### Supplied data
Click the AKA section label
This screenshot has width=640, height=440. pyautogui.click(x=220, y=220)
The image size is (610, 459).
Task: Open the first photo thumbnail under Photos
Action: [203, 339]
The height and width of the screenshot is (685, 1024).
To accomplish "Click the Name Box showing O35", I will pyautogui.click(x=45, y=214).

---

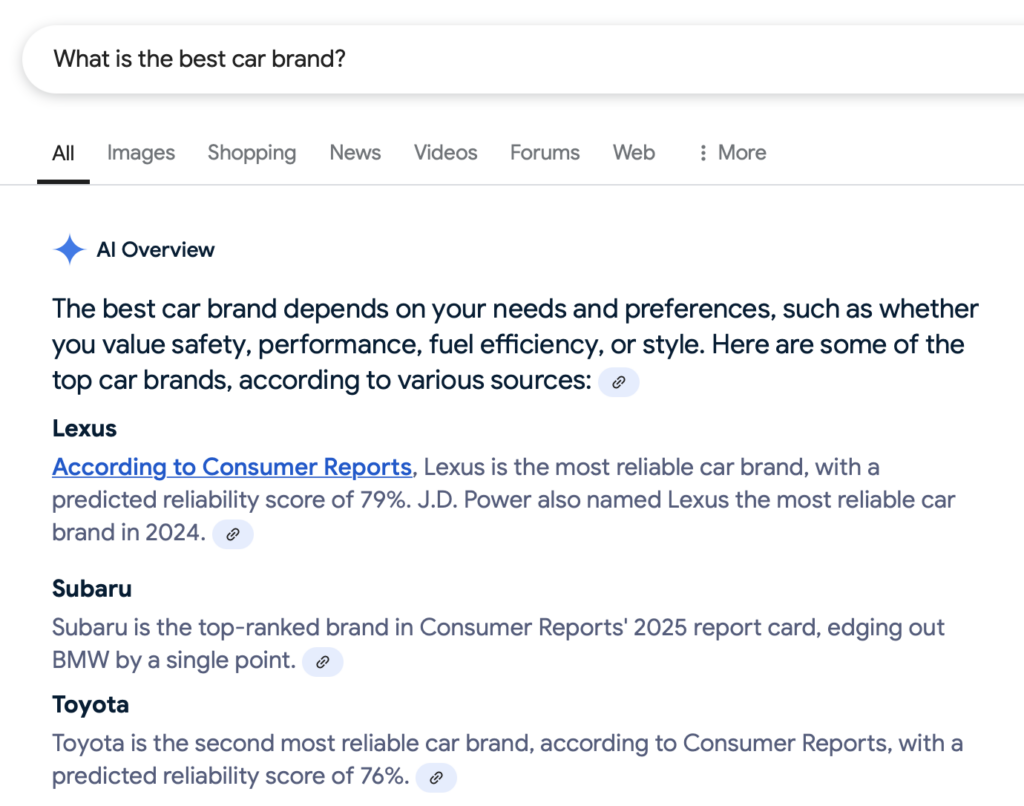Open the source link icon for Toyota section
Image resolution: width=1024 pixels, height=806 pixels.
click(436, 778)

### Task item
Of the lines above, retype only those from the line containing "Click the AKA section label" through the line containing "The height and", including both, exactly.

### Written answer
Click the AKA section label
This screenshot has width=640, height=440. pyautogui.click(x=220, y=220)
The image size is (610, 459).
Task: Open the first photo thumbnail under Photos
Action: [203, 339]
The height and width of the screenshot is (685, 1024).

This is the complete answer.